Vision-Language Models Create Cross-Modal Task Representations

Jul 07, 2025

Authors: Grace Luo, Trevor Darrell, Amir Bar
Paper: [ICML 2025] https://openreview.net/forum?id=77ziPGdQct, https://arxiv.org/abs/2410.22330
Code: https://vlm-cross-modal-reps.github.io/

TL;DR

This paper provides compelling empirical evidence that Vision-Language Models (VLMs) develop a shared, abstract "task vector" to represent tasks internally. This representation is invariant to the input modality (image or text) and format (examples or instructions). The authors demonstrate this through a technique called "cross-modal patching," where this compressed task vector is extracted from one modality and injected into the model's processing of another. This method is shown to be more effective than traditional few-shot prompting for steering model behavior across modalities. For example, a task learned from text examples can be successfully applied to an image query, often with higher accuracy and lower resource usage due to the ability to cache and reuse the compact task vector.

These findings are significant because they reveal a deeper, more generalized form of task understanding within VLMs, moving the field beyond simple prompt engineering toward more direct and precise control over model behavior. The discovery of these transferable task vectors—which can even be passed from a base language model to its fine-tuned VLM counterpart—opens new avenues for mechanistic interpretability, model efficiency, and building more flexible and intuitive AI systems.

Details

Autoregressive Vision-Language Models (VLMs) have demonstrated a remarkable ability to perform a wide variety of tasks based on context. However, the internal mechanisms that grant them this flexibility have remained largely opaque.
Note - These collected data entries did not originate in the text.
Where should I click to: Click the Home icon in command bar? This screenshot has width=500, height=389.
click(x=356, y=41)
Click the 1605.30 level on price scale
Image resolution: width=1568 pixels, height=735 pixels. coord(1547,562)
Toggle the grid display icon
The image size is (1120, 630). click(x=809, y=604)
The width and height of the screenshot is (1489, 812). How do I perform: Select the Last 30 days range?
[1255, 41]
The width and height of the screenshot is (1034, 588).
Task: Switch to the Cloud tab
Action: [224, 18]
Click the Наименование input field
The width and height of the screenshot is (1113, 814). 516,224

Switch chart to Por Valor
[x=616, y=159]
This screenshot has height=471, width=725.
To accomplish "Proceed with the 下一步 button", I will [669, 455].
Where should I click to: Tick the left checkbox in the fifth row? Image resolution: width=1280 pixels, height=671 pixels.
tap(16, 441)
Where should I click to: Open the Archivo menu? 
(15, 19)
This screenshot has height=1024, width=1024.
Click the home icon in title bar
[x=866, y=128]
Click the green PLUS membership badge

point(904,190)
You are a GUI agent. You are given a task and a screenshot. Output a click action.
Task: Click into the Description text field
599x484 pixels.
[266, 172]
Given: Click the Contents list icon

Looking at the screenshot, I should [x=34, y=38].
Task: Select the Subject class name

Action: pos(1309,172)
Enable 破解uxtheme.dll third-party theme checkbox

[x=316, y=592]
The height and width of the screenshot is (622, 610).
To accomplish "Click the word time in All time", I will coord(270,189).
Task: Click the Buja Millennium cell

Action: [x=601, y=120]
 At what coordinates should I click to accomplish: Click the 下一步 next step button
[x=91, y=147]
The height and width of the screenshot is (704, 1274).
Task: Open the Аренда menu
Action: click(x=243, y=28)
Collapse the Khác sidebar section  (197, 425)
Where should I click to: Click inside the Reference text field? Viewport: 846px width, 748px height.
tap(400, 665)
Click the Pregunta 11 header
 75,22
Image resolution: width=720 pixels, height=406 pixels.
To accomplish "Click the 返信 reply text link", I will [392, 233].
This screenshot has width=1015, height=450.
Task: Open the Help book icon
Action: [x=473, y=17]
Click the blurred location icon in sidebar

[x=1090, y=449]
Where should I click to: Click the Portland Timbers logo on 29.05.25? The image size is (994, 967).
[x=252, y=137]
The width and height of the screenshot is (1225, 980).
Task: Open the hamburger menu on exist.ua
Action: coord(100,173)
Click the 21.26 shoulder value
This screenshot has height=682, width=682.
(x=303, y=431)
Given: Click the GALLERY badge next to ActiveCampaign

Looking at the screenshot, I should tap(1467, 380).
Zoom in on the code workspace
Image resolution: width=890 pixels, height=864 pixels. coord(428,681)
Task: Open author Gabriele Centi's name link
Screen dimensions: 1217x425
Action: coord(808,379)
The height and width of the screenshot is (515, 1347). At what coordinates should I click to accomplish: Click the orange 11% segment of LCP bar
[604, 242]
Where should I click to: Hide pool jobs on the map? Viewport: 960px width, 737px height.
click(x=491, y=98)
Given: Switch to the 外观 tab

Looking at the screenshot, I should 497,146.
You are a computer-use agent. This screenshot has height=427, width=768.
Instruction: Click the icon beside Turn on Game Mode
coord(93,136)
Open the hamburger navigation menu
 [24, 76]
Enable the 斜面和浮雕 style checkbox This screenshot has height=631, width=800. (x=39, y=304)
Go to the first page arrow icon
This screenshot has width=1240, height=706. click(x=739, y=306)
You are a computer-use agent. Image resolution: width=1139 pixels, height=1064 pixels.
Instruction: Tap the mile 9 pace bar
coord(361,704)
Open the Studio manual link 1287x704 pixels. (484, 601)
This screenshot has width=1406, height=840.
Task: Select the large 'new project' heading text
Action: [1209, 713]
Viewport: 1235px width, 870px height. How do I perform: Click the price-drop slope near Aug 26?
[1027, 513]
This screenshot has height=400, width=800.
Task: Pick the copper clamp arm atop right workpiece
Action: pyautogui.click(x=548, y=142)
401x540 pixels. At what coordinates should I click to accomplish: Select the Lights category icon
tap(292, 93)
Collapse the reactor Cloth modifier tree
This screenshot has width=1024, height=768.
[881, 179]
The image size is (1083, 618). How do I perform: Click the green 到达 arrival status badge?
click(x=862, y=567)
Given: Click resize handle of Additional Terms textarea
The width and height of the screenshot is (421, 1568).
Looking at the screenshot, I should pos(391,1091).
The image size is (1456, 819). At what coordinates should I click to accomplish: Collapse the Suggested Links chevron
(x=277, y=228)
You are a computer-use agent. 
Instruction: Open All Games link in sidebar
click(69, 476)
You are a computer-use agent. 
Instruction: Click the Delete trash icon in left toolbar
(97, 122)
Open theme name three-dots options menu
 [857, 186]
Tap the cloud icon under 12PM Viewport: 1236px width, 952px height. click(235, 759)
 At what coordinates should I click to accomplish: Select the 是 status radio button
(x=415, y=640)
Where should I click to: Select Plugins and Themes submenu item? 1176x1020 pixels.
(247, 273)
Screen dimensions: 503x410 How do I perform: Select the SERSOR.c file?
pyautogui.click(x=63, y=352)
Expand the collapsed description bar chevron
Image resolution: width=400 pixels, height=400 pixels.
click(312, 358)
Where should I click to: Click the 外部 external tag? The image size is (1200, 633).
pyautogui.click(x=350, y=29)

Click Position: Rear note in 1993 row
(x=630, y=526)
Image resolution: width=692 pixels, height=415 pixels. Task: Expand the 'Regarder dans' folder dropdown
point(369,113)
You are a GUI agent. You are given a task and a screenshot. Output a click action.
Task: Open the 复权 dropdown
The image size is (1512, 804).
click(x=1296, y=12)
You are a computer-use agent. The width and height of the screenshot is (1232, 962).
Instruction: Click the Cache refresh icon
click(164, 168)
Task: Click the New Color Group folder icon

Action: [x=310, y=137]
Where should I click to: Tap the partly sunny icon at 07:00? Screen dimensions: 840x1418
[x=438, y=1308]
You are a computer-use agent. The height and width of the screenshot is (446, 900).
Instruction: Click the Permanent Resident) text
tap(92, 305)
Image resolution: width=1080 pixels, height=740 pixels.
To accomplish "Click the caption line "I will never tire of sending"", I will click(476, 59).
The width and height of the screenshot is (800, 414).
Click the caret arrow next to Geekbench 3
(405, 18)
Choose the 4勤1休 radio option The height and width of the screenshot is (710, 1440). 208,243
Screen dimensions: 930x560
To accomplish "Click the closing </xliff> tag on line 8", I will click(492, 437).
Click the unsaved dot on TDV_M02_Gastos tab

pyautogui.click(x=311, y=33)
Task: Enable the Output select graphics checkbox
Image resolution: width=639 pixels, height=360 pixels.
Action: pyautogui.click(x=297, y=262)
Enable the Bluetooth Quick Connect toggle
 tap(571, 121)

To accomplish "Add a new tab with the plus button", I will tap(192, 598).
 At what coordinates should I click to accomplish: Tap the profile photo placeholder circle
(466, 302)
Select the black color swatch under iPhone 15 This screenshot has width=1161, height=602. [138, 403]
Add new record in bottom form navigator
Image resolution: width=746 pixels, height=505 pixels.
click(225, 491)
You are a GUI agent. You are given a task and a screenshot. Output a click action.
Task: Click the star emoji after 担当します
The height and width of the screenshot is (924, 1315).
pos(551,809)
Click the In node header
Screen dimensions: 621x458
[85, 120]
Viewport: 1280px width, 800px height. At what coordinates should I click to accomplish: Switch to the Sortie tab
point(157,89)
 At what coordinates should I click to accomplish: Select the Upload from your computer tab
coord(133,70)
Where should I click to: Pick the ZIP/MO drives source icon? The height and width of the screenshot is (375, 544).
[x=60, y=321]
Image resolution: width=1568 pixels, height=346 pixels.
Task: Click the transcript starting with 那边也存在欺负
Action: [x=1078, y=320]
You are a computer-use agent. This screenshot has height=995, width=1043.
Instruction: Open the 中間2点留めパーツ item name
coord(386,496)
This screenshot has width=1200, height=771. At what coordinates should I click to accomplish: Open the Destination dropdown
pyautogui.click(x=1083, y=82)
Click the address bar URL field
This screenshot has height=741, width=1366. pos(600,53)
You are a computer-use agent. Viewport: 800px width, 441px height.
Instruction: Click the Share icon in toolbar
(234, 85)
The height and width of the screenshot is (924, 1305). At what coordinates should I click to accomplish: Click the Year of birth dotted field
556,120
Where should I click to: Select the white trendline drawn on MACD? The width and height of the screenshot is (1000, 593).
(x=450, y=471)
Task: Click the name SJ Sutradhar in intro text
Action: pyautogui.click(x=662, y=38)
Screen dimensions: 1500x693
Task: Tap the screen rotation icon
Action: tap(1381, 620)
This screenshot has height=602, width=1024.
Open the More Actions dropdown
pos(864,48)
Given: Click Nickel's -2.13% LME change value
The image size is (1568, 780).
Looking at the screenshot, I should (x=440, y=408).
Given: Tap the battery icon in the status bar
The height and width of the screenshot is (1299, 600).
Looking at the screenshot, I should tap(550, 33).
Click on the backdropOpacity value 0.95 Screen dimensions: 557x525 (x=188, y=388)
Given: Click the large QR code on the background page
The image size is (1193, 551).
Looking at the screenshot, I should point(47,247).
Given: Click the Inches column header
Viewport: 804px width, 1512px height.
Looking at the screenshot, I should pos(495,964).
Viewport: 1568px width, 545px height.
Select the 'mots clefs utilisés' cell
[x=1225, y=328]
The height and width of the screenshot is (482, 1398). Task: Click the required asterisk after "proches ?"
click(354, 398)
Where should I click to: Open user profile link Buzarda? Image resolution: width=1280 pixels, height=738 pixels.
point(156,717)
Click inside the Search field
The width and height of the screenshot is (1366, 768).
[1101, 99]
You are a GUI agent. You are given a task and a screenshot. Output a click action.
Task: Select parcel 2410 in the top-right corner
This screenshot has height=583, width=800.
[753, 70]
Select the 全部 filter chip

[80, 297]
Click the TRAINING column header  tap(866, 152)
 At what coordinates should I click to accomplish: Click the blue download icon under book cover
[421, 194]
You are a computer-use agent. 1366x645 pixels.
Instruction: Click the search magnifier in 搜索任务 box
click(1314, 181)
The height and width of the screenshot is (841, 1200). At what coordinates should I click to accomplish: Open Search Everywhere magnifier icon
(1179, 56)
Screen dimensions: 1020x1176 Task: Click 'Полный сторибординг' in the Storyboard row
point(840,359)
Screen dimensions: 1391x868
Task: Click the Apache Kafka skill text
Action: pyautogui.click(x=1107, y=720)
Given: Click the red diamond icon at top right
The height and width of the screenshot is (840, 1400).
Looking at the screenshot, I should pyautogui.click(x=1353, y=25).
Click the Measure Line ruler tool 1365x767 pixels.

A fundamental question is how these models handle the myriad ways a single task can be described—be it through text, images, examples, or direct instructions. Do these different specifications lead to siloed processing paths, or do they converge into a unified, abstract understanding?

This paper offers a clear answer, revealing that VLMs develop a shared, modality-invariant "task representation." This work sheds light on an emergent "task intelligence" within these models, showing they are not just mapping inputs to outputs but are building a generalized, internal concept of the task itself.

From Prompting to Patching: A New Way to Steer VLMs

The core of the paper's methodology is a technique termed "cross-modal patching," which builds on recent breakthroughs in language-only models that first identified how in-context learning creates "task vectors" (https://arxiv.org/abs/2310.15916) or "function vectors" (https://arxiv.org/abs/2310.15213). This paper's key contribution is uniquely exploring these vectors in a cross-modal setting.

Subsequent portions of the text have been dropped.